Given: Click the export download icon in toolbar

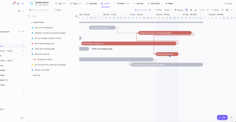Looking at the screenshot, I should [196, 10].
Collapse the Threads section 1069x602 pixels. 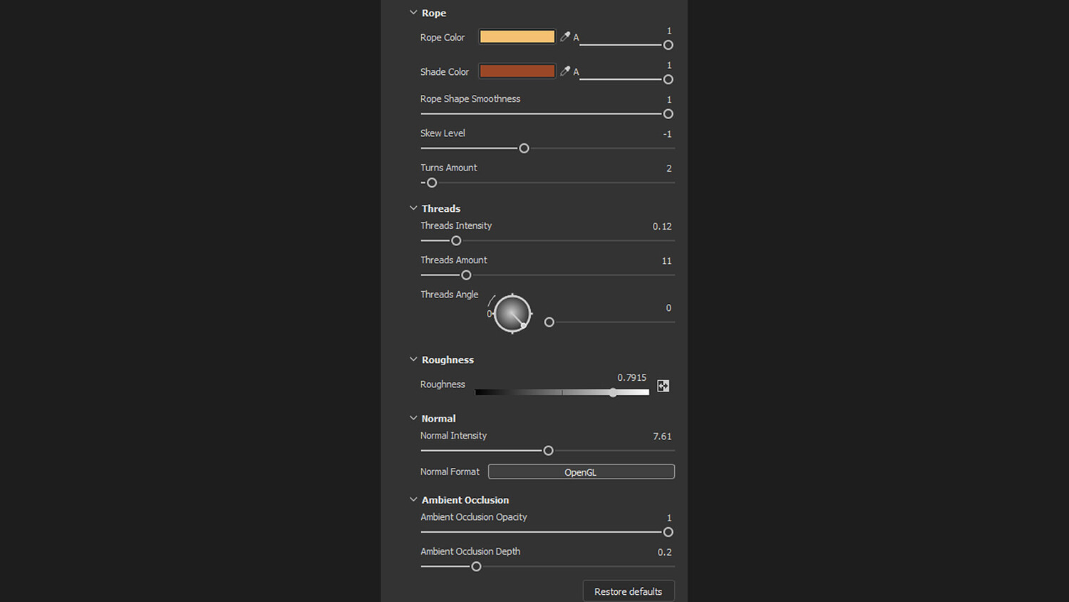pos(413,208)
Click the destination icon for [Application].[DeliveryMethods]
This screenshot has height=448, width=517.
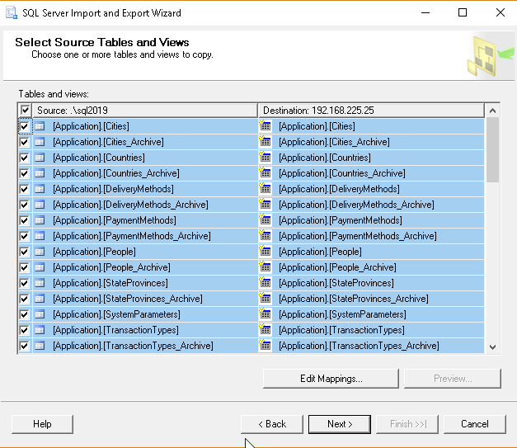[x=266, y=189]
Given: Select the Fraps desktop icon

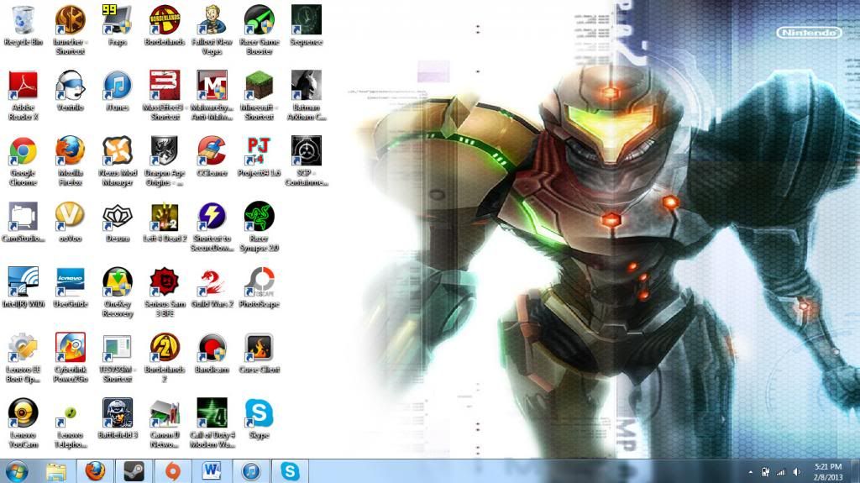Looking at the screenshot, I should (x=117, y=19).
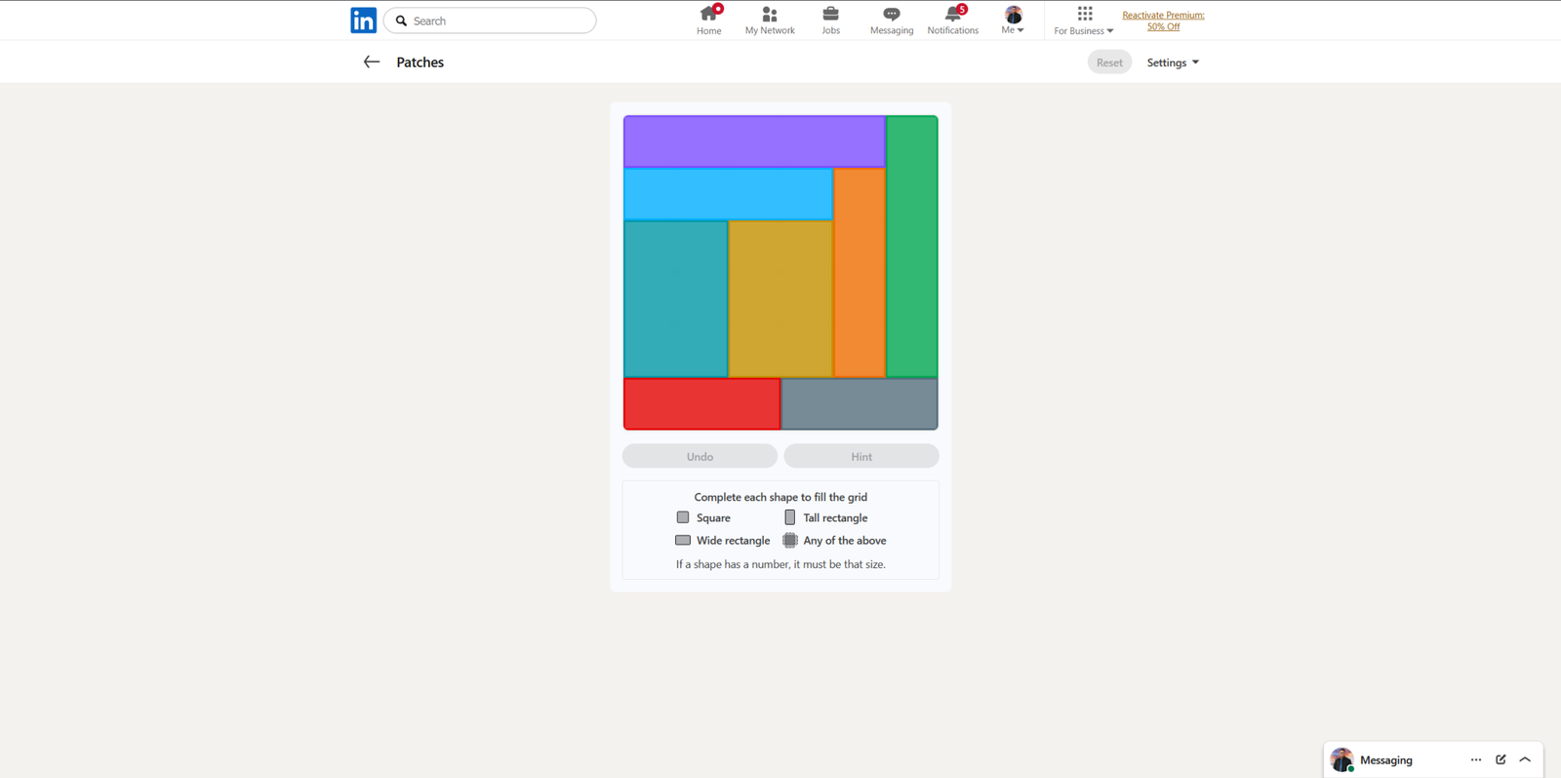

..............................

» Required work
The required output is the lines from the one containing "Click the destination" through the end of the records above, reproduced exactly, with no pictures.

» Task output
Click the destination icon for [Application].[DeliveryMethods]
This screenshot has height=448, width=517.
[x=266, y=189]
Given: Select the Fraps desktop icon

Looking at the screenshot, I should (x=117, y=19).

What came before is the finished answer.